Exploratory data analysis is a means for gaining first insights and getting familiar with your data. Many databases are very complex. Exploring all data at hand typically requires dealing with masses of data, or big data. Looking at observations of variables object by object is therefore usually too time con- suming, too costly, or simply not possible. Therefore we aggregate the information behind each variable and compute some summary or descriptive statistics and provide summarizing charts. We can do this in a one-dimensional (univariate) or a multidimensional (multivariate) way.

# ONE-DIMENSIONAL ANALYSIS

We begin with exploratory data analysis, looking at variables separately in a one-dimensional way. This means we are only interested in empirical univariate distributions or parameters thereof, variable by variable, and do not yet analyze variables jointly or multivariately.

First we compute how often a specific value of a variable is observed.

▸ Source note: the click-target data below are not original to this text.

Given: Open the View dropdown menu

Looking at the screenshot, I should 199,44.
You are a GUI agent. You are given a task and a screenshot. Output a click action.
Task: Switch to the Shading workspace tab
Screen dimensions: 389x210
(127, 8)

This is meaningful only when a variable has a finite set of possible values, that is, in technical terms, when the variable is measured on a *discrete scale*. Otherwise, if virtually any value of a variable is possible and each entry has a different value, the variable is measured on a *continuous scale*.

Now, consider we have as a starting point a sample with n observations for a variable \(X\) (e.g., thousands of observations for the variable \(FICO\) score in the mortgage database). For each observation we measure a specific value of the \(FICO\) score, denoted by \(x_1, ..., x_n\) , which is called the *raw data*. Let the variable be either discrete or continuous, but grouped into classes (e.g., \(FICO\) scores from \(350\) to \(370\), \(370\) to \(390\)). Then we denote the values or class numbers by \(a_1, ..., a_k\) and count the absolute numbers of occurrence of each value or class number by:

\[h_j = h(a_j)\]

and the relative frequencies by:

\[f_j = \frac{h_j}{n}\]

Moreover, we define the absolute and relative cumulative frequency \(H(x)\) and \(F(x)\) for each value \(x\) as the number or relative frequency of values being at most equal to \(x\) (i.e., being equal to \(x\) or lower). Graphically, this is a (nondecreasing) “stairway” function.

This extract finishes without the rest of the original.